» Request: Lay out the lines of the records below as a Markdown table with two columns headed Row and Text, starting with the line that contains "Task: Open XAMPP control panel from taskbar" and going on through the line that contains "Action: [367, 747]". Skip blank lines, and leave the pictures out of the answer.

» Items:
/---

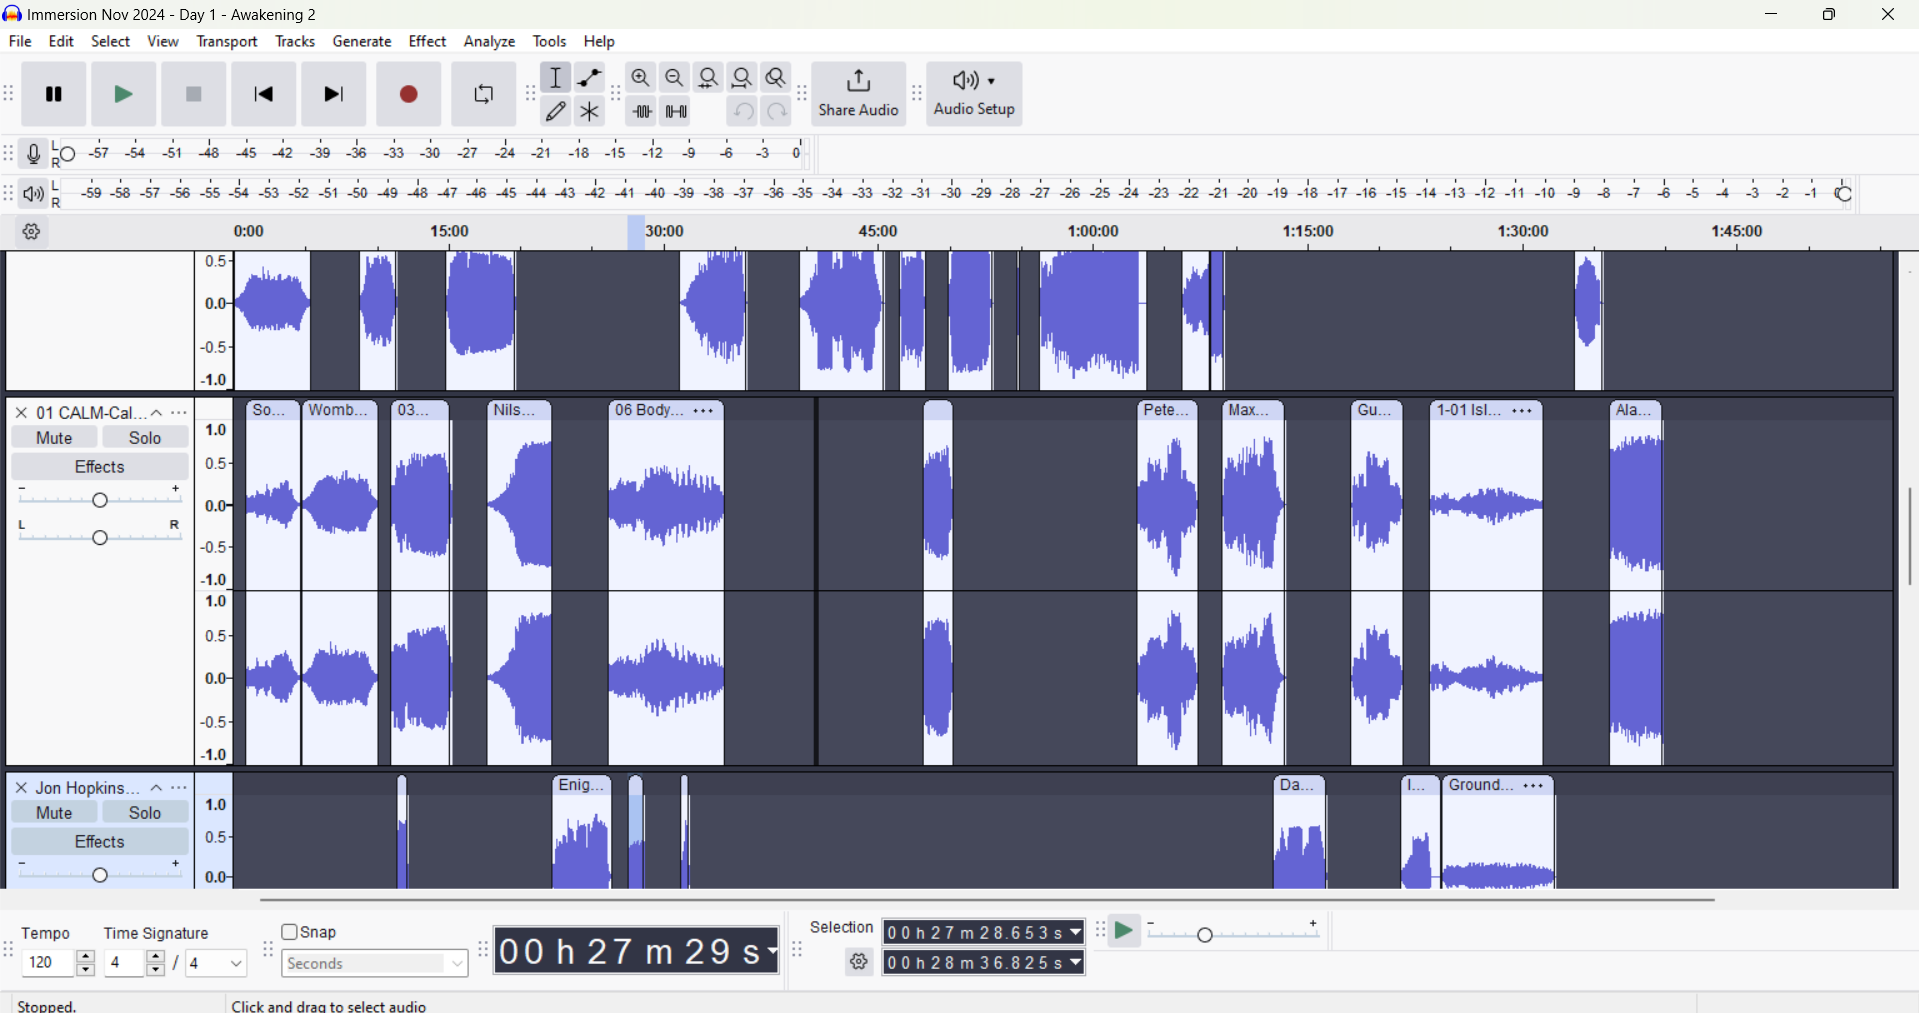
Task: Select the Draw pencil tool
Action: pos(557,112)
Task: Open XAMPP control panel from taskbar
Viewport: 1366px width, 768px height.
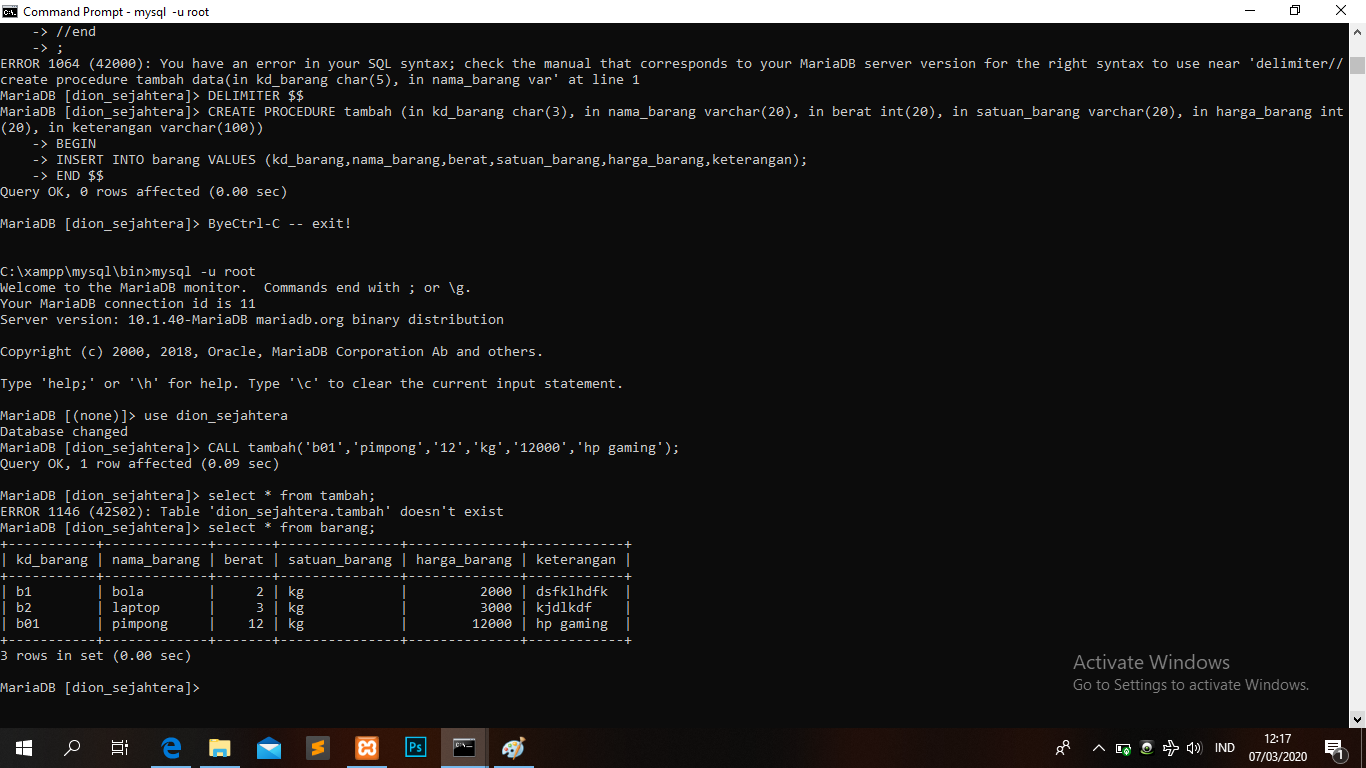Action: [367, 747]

\---
/---

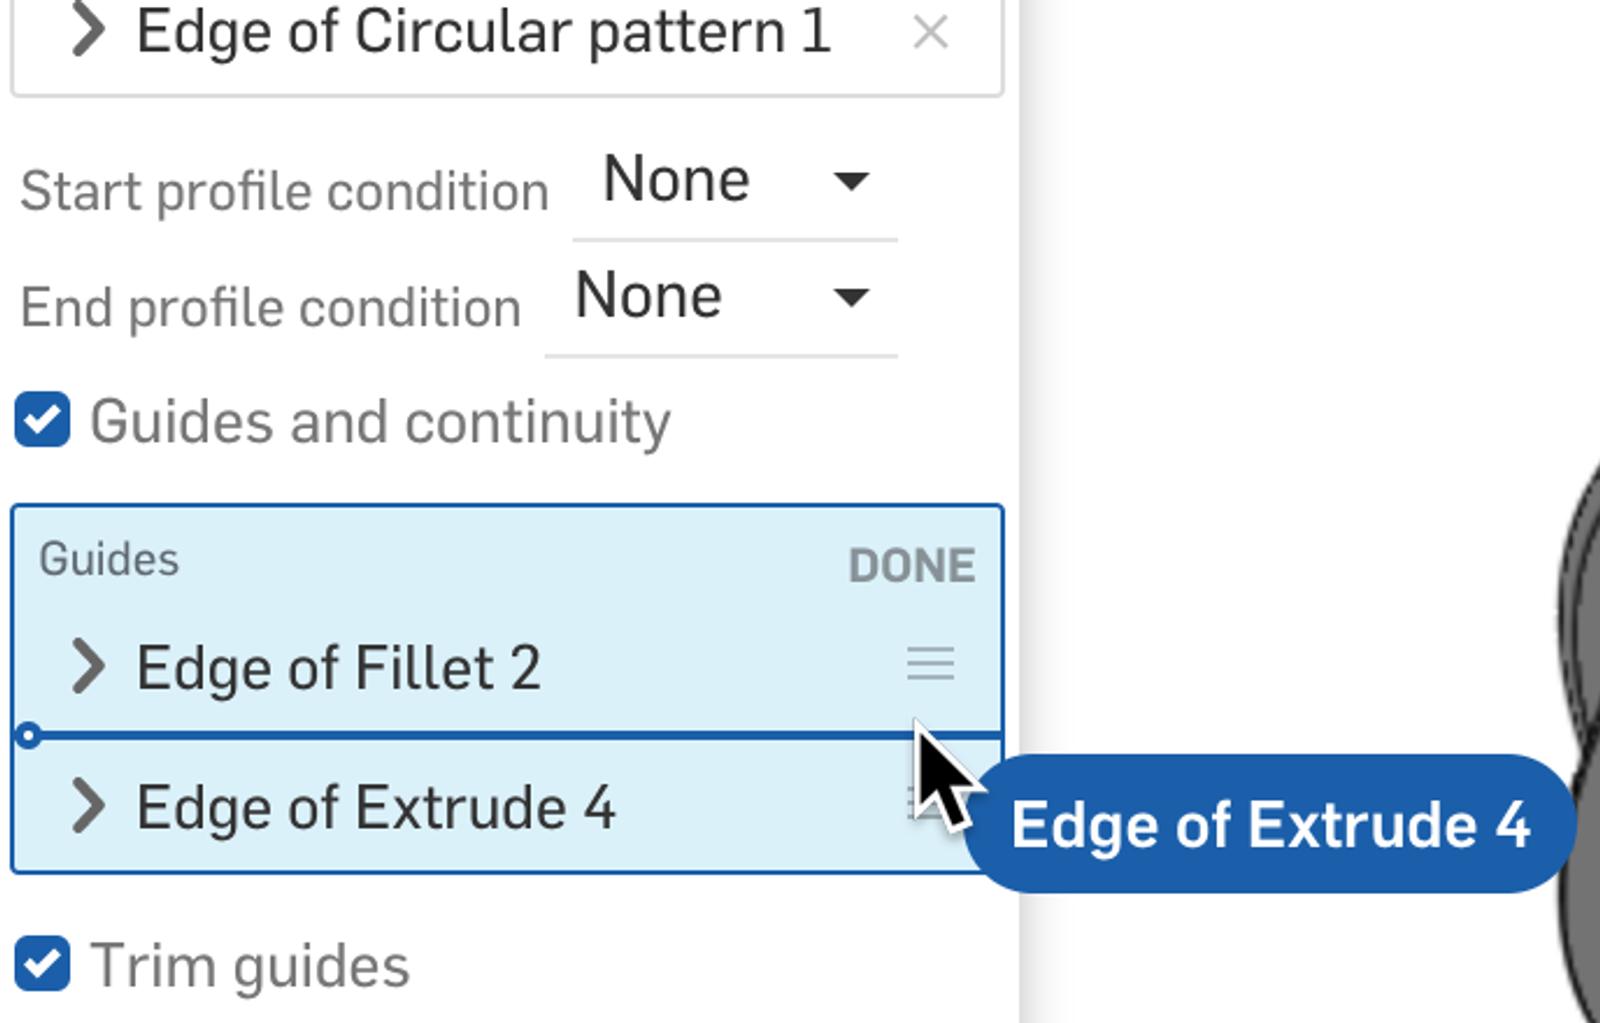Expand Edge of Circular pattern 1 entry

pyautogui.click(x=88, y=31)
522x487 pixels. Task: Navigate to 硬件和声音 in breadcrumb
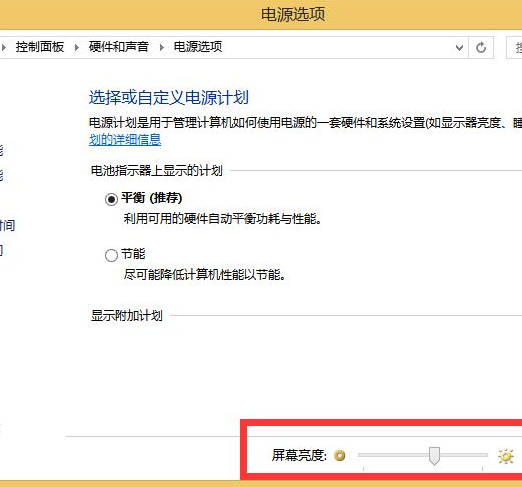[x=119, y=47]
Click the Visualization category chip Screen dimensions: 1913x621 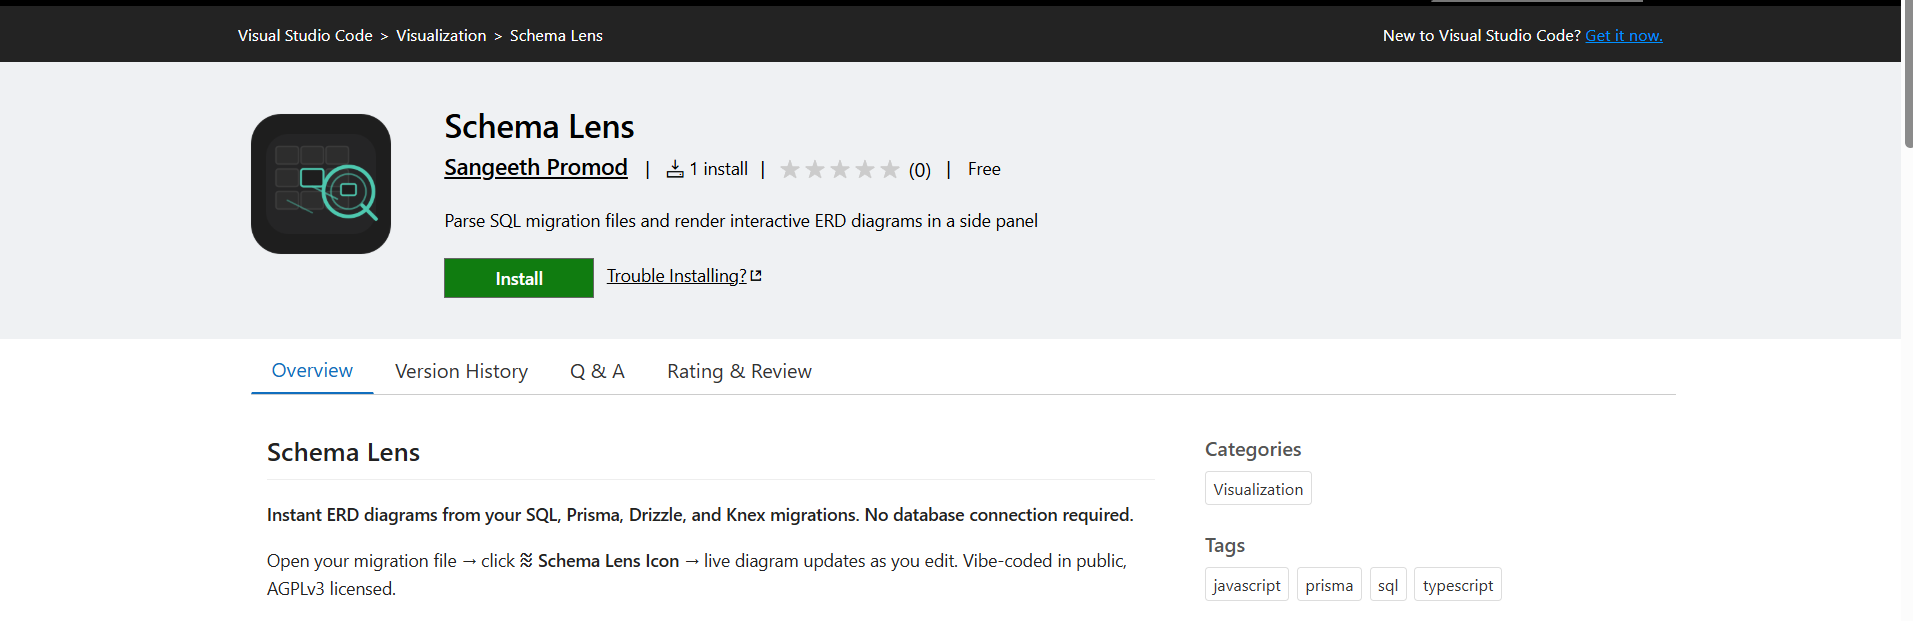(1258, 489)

\---

» Complete output:
| Row | Text |
|---|---|
| 1 | Task: Open XAMPP control panel from taskbar |
| 2 | Viewport: 1366px width, 768px height. |
| 3 | Action: [367, 747] |